Replicate the data exactly, every line included.

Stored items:
*** Begin section ***
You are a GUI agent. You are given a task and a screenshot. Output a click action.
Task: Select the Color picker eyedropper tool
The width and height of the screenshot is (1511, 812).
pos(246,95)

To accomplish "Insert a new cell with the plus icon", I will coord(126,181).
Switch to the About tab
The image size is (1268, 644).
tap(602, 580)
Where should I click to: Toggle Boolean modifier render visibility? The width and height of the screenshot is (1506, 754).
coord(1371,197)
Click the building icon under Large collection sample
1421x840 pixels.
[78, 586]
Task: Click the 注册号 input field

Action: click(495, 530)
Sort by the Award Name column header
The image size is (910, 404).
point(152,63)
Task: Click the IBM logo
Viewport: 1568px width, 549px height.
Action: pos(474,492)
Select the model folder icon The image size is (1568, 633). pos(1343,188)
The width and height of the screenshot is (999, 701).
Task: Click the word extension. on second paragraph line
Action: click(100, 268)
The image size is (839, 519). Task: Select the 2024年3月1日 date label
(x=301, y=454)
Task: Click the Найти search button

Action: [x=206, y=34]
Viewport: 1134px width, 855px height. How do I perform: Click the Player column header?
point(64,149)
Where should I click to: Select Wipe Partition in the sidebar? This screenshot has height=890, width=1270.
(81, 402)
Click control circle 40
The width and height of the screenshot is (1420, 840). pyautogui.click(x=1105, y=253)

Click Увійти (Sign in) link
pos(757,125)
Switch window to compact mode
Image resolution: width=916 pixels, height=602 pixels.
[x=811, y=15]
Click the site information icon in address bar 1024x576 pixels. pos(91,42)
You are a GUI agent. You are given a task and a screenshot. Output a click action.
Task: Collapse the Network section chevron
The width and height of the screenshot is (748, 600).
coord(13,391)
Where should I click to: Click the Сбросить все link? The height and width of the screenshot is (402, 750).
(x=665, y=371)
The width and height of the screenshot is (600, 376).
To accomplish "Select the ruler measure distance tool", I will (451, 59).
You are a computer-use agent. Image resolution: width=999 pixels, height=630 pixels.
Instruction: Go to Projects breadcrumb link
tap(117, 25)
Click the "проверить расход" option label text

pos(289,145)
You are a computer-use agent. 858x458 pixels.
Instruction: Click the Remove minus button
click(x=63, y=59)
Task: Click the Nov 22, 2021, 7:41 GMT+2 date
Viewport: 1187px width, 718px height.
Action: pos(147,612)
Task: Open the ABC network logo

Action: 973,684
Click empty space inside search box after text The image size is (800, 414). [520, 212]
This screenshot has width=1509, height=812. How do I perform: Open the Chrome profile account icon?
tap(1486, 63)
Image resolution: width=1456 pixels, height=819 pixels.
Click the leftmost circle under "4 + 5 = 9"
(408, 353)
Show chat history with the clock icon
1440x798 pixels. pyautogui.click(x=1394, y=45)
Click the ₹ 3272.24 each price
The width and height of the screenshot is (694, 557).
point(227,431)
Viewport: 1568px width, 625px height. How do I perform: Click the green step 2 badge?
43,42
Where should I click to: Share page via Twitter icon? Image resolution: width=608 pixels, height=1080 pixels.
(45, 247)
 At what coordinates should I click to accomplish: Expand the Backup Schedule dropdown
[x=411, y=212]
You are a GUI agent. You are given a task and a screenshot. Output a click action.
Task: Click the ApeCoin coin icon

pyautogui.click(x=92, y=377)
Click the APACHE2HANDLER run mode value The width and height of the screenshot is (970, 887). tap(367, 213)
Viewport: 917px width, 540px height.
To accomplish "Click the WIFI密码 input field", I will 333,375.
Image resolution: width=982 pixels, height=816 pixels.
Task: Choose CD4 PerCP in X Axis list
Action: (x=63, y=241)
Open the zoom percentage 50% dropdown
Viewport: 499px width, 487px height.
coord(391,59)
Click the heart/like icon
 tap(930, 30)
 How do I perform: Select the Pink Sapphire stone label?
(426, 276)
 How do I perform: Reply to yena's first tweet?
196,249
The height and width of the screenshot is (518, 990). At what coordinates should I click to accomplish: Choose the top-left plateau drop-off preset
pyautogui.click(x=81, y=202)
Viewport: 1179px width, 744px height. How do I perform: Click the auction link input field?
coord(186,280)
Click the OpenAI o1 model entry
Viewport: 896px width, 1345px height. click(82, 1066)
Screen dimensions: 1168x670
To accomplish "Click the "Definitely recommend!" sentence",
*** End section ***
Finished task:
You are a GUI agent. You are given a task and a screenshot. Output a click action.
Task: Select the Color picker eyedropper tool
The width and height of the screenshot is (1511, 812).
pos(246,95)

To accomplish "Insert a new cell with the plus icon", I will coord(126,181).
Switch to the About tab
The image size is (1268, 644).
tap(602, 580)
Where should I click to: Toggle Boolean modifier render visibility? The width and height of the screenshot is (1506, 754).
coord(1371,197)
Click the building icon under Large collection sample
1421x840 pixels.
[78, 586]
Task: Click the 注册号 input field

Action: click(495, 530)
Sort by the Award Name column header
The image size is (910, 404).
point(152,63)
Task: Click the IBM logo
Viewport: 1568px width, 549px height.
Action: pos(474,492)
Select the model folder icon The image size is (1568, 633). pos(1343,188)
The width and height of the screenshot is (999, 701).
Task: Click the word extension. on second paragraph line
Action: click(100, 268)
The image size is (839, 519). Task: Select the 2024年3月1日 date label
(x=301, y=454)
Task: Click the Найти search button

Action: [x=206, y=34]
Viewport: 1134px width, 855px height. How do I perform: Click the Player column header?
point(64,149)
Where should I click to: Select Wipe Partition in the sidebar? This screenshot has height=890, width=1270.
(81, 402)
Click control circle 40
The width and height of the screenshot is (1420, 840). pyautogui.click(x=1105, y=253)

Click Увійти (Sign in) link
pos(757,125)
Switch window to compact mode
Image resolution: width=916 pixels, height=602 pixels.
[x=811, y=15]
Click the site information icon in address bar 1024x576 pixels. pos(91,42)
You are a GUI agent. You are given a task and a screenshot. Output a click action.
Task: Collapse the Network section chevron
The width and height of the screenshot is (748, 600).
coord(13,391)
Where should I click to: Click the Сбросить все link? The height and width of the screenshot is (402, 750).
(x=665, y=371)
The width and height of the screenshot is (600, 376).
To accomplish "Select the ruler measure distance tool", I will (451, 59).
You are a computer-use agent. Image resolution: width=999 pixels, height=630 pixels.
Instruction: Go to Projects breadcrumb link
tap(117, 25)
Click the "проверить расход" option label text

pos(289,145)
You are a computer-use agent. 858x458 pixels.
Instruction: Click the Remove minus button
click(x=63, y=59)
Task: Click the Nov 22, 2021, 7:41 GMT+2 date
Viewport: 1187px width, 718px height.
Action: pos(147,612)
Task: Open the ABC network logo

Action: 973,684
Click empty space inside search box after text The image size is (800, 414). [520, 212]
This screenshot has width=1509, height=812. How do I perform: Open the Chrome profile account icon?
tap(1486, 63)
Image resolution: width=1456 pixels, height=819 pixels.
Click the leftmost circle under "4 + 5 = 9"
(408, 353)
Show chat history with the clock icon
1440x798 pixels. pyautogui.click(x=1394, y=45)
Click the ₹ 3272.24 each price
The width and height of the screenshot is (694, 557).
point(227,431)
Viewport: 1568px width, 625px height. How do I perform: Click the green step 2 badge?
43,42
Where should I click to: Share page via Twitter icon? Image resolution: width=608 pixels, height=1080 pixels.
(45, 247)
 At what coordinates should I click to accomplish: Expand the Backup Schedule dropdown
[x=411, y=212]
You are a GUI agent. You are given a task and a screenshot. Output a click action.
Task: Click the ApeCoin coin icon

pyautogui.click(x=92, y=377)
Click the APACHE2HANDLER run mode value The width and height of the screenshot is (970, 887). tap(367, 213)
Viewport: 917px width, 540px height.
To accomplish "Click the WIFI密码 input field", I will 333,375.
Image resolution: width=982 pixels, height=816 pixels.
Task: Choose CD4 PerCP in X Axis list
Action: (x=63, y=241)
Open the zoom percentage 50% dropdown
Viewport: 499px width, 487px height.
coord(391,59)
Click the heart/like icon
 tap(930, 30)
 How do I perform: Select the Pink Sapphire stone label?
(426, 276)
 How do I perform: Reply to yena's first tweet?
196,249
The height and width of the screenshot is (518, 990). At what coordinates should I click to accomplish: Choose the top-left plateau drop-off preset
pyautogui.click(x=81, y=202)
Viewport: 1179px width, 744px height. How do I perform: Click the auction link input field?
coord(186,280)
Click the OpenAI o1 model entry
Viewport: 896px width, 1345px height. click(82, 1066)
Screen dimensions: 1168x670
To accomplish "Click the "Definitely recommend!" sentence",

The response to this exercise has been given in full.